The opera house had more than eighty operas in its repertoire, providing me the opportunity to see performances that I could not have seen in the States. My first acquaintance with the operas of Leoš Janáček, for example, came in Berlin. It would take another decade for these operas to be presented in England and in America.

I was still a relative neophyte, however, and I was being offered roles that were not suited to my still-developing vocal apparatus and artistic acumen. After a time, it became clear to me that in order to preserve my chances of singing for the long haul, I had to gather the courage of youth and take matters into my own hands. I presented myself in the office of Professor Seefehlner one autumn morning.

I thanked him for the trust he had placed in me in bringing me to Berlin and allowing me the experience of a lifetime: to learn, to hear music of the highest level, both at the opera house and over at the Philharmonie, with Herbert von Karajan and that rather fabulous band of his, as well as being able to go across the road to the Schiller Theater and listen to German that was so beautifully spoken, it was hard to imagine that the plays of Shakespeare had not been written in that language.
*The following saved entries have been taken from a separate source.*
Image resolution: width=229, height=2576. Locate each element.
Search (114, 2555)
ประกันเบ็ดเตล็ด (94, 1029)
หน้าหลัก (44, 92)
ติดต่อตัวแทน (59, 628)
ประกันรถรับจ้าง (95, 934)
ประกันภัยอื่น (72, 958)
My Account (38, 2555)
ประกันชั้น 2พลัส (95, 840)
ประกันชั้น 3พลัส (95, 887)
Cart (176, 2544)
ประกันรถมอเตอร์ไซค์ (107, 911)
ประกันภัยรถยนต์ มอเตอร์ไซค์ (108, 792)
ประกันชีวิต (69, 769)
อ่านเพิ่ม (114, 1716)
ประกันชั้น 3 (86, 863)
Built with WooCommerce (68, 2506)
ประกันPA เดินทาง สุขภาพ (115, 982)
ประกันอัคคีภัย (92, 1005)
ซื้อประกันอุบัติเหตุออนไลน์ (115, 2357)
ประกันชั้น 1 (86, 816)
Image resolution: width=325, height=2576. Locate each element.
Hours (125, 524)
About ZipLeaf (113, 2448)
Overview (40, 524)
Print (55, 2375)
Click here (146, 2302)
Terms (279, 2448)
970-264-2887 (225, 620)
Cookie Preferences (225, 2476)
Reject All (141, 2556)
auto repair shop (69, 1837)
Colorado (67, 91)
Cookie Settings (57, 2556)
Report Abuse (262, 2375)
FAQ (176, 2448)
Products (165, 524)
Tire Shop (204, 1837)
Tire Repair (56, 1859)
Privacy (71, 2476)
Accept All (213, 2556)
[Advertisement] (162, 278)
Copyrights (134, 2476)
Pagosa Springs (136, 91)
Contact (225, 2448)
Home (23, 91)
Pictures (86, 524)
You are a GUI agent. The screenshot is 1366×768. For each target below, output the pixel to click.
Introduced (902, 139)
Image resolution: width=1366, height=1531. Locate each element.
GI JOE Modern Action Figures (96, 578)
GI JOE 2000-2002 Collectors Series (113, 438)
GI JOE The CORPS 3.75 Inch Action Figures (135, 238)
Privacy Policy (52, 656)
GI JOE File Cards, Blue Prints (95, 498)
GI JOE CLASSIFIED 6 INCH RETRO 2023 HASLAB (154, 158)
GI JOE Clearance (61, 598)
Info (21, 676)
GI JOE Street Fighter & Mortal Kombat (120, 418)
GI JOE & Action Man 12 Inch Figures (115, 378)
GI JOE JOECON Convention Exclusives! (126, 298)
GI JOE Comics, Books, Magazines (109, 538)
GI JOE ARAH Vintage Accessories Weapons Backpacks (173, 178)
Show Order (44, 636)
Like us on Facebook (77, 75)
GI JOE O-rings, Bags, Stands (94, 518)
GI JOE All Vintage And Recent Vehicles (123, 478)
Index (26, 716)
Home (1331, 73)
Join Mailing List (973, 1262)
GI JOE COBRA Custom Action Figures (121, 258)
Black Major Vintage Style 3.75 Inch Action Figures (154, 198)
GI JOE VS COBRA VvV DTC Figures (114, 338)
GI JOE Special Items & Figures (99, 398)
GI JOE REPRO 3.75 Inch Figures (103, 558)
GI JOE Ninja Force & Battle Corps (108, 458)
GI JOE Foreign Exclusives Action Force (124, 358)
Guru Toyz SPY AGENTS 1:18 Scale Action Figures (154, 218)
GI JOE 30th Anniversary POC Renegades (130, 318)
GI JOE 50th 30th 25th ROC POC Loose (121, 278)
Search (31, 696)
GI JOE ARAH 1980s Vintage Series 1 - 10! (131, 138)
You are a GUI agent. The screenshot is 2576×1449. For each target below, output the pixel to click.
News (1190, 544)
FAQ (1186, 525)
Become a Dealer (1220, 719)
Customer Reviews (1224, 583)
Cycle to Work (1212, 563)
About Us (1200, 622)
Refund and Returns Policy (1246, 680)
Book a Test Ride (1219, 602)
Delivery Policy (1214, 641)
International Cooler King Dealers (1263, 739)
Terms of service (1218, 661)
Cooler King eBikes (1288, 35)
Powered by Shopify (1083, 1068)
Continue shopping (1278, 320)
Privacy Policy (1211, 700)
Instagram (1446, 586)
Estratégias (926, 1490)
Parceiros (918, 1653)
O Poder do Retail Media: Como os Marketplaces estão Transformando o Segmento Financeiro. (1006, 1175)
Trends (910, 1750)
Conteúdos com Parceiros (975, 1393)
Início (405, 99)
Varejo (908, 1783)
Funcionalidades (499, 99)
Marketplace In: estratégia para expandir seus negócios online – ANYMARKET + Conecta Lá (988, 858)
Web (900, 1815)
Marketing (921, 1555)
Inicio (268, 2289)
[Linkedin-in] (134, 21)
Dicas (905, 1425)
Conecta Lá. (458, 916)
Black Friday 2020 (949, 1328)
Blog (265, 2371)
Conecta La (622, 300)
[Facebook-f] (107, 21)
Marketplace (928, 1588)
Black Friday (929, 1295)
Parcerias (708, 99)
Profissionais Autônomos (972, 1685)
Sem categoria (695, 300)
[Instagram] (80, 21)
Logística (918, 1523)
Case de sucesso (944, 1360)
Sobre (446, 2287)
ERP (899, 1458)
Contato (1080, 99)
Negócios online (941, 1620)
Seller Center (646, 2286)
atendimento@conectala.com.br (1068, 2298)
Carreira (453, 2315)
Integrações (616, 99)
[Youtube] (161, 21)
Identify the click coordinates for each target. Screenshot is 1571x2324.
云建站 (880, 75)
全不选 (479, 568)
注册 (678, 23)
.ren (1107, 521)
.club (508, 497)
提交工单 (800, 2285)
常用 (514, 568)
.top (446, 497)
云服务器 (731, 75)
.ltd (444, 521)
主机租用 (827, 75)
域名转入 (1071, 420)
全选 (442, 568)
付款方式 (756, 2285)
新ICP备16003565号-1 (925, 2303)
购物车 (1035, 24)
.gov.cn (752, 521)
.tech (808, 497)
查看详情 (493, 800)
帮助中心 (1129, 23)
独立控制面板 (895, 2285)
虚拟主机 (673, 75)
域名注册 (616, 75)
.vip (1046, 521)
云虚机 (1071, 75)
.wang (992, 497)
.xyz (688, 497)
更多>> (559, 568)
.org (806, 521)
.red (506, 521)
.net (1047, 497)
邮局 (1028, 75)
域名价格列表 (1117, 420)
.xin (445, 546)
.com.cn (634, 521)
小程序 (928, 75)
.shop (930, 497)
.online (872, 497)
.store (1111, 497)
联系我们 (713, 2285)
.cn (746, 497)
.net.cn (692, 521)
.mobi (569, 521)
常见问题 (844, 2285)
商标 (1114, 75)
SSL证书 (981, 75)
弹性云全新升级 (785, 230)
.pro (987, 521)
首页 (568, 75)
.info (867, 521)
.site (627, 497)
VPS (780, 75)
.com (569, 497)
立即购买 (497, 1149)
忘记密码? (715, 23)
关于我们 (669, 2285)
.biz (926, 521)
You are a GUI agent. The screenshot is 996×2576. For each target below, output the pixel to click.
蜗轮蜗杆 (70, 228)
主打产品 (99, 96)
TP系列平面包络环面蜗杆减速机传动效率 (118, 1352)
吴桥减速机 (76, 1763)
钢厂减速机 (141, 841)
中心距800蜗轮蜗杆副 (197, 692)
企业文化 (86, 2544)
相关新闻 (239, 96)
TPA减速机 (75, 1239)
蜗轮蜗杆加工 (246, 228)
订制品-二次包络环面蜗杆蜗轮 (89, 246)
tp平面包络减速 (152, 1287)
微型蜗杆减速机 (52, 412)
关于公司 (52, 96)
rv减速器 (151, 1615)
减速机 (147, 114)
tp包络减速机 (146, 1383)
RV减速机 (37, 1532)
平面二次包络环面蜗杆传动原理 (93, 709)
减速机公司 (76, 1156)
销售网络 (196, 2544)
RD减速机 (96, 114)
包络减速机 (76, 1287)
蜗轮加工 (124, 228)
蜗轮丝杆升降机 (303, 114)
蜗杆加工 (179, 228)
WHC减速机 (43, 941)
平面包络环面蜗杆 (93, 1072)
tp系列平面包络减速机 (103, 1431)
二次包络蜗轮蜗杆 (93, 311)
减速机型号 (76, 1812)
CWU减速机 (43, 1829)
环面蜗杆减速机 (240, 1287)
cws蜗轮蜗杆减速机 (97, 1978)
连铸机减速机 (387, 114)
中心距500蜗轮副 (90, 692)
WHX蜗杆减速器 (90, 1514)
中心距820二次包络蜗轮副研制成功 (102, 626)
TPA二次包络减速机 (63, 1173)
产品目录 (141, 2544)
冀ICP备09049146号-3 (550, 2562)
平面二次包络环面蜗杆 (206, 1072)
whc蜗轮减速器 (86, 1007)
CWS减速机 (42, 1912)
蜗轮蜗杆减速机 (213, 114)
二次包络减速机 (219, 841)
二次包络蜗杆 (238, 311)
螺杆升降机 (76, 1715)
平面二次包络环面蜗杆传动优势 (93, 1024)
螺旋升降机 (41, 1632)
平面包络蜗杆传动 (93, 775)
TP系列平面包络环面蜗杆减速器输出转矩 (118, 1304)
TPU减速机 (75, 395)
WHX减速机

The great opera director Walter Felsenstein was at the time working magic on the opera stage in East Berlin. All of this was there for me, providing an unrivaled arts education.

But then, because I had no one to do this on my behalf, I stated that I thought it wise for me, best for me, to leave the opera house for a few years and seek further vocal development, in order to return to the opera stage when in my thirties.

In my mind, it seemed a reasonable plan. Professor Seefehlner was not unkind—but he was not as taken with the idea as I, and did not hesitate to say as much.

He wished me well; I took my leave.

One of the things that gave me great comfort in this fairly major career decision was something that a very famous colleague of mine had said to me only a few months prior. I will not embarrass her by mentioning her name, but the advice is unforgettable. I had the great pleasure of working with her on a recording. In the various breaks, we had time for conversation; I treasured these moments. One day she said, “I wish to say something to you that I trust you will remember always.” Looking me straight in the eyes, out of earshot of all our other colleagues, she continued. “Remember always, you are the only person in the world who will look after your voice. I want you to promise me that this is what you are going to do. You are the only one who does not have an agenda for your voice that has nothing to do with your vocal preparedness at this time in your young life. You are the only one who will care for your voice in the way that it needs. You are the only one who can say no. No, my dear, is a complete sentence.”